Eungie Joo Becomes SFMoMA’s First Curator of Contemporary Art

The museum reopened last year after an ambitious expansion.

Eungie Joo. Photo Heinz Peter Knes, courtesy SFMoMA.

In a first, the San Francisco Museum of Modern Art (SFMoMA) has hired a curator of contemporary art, tapping Eungie Joo for the position. Though the institution was founded in 1935, it has, perhaps surprisingly, never before employed a contemporary art curator.

Joo is highly accomplished and well-deserving of the post, having recently overseen the 5th Anyang Public Art Project in Korea, and the 12th Sharjah Biennial in the United Arab Emirates. As for institutional experience, Joo spearheaded the Museum as Hub program at New York’s New Museum of Contemporary Art for five years, and also curated the museum’s 2012 triennial, “The Ungovernables.” She then left New York for Brazil, where she was director of art and cultural programs at the Instituto Inhotim until 2014. She takes up her new post in June.

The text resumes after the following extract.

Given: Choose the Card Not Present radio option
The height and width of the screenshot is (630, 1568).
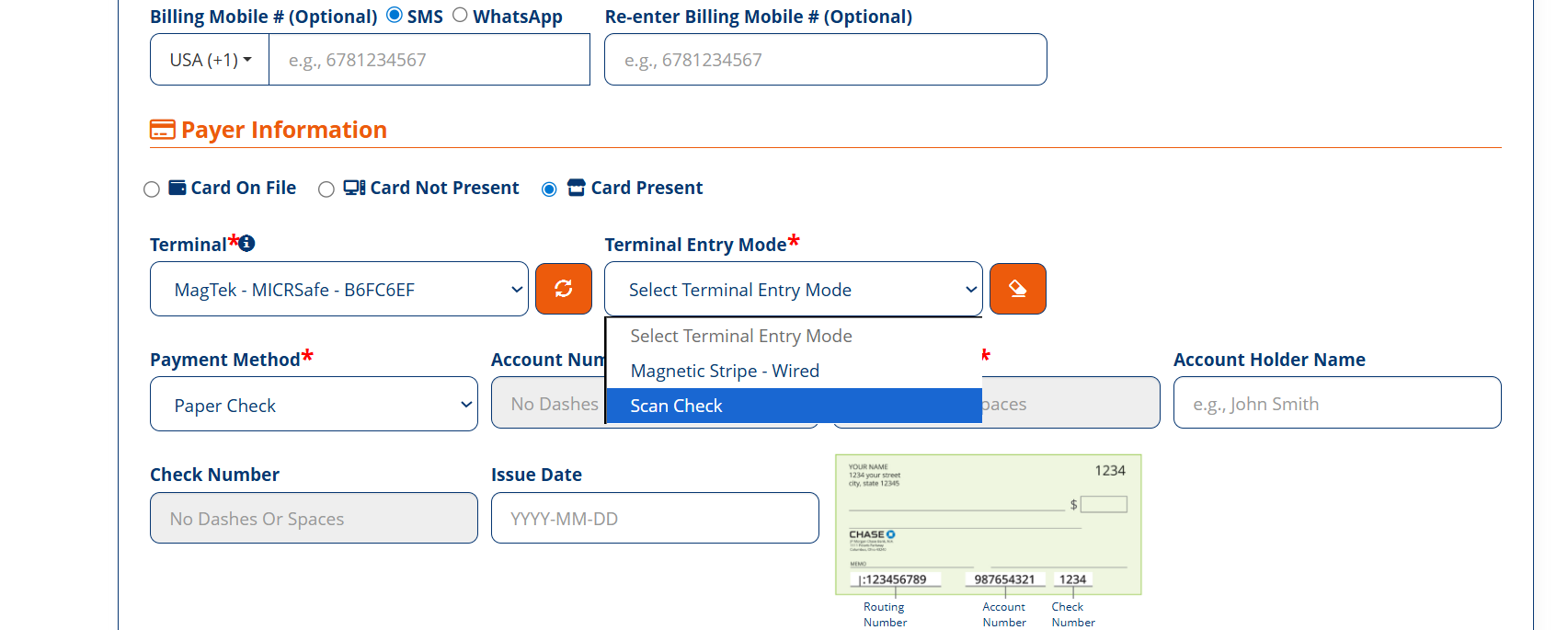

Her responsibilities will be organizing exhibitions and acquiring artworks, as well as working with young artists to develop and premiere new bodies of work. In addition, she will be commissioning artists to create site-specific works throughout the building.

SFMOMA was recently the beneficiary of artworks by American and European artists from the collection of Doris and Donald Fisher, the founders of the Gap clothing line. The new holdings include works by Ellsworth Kelly, Anselm Kiefer, Roy Lichtenstein, Henry Moore, Gerhard Richter, Cy Twombly, and Andy Warhol, among others. The museum undertook a massive expansion to house them, closing for several years and reopening in 2016.

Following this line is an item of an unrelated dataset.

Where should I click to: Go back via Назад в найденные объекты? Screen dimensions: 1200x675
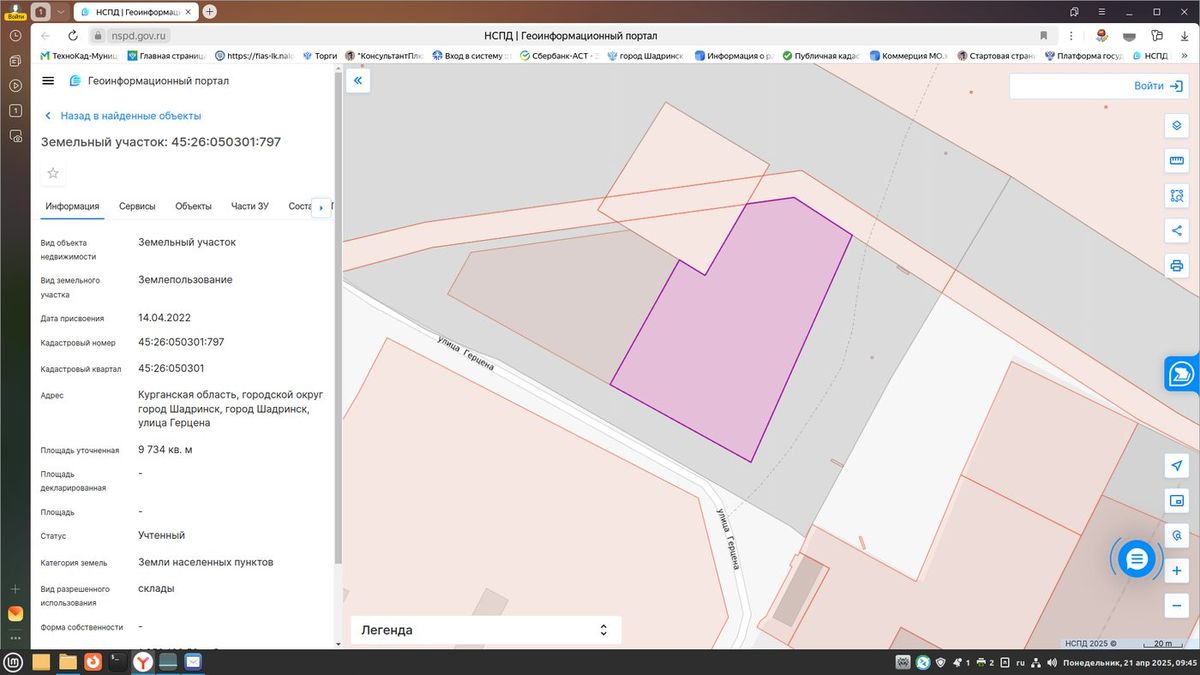122,116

“I am delighted to join the team at SFMOMA, an outstanding institution with remarkable leadership and vision, as demonstrated by its extraordinary expansion just one year ago,” said Joo in a press release. “The San Francisco Bay Area possesses a vitality born of its rich history and complex relationship to the development of the United States economically, demographically, agriculturally and technologically. It is an ideal place from which to imagine how U.S. museums might interrogate, present, and record contemporary art practices from around the world, while innovating public exchange and discourse. Today and looking forward, SFMOMA is the right institution for such contemplation and action.”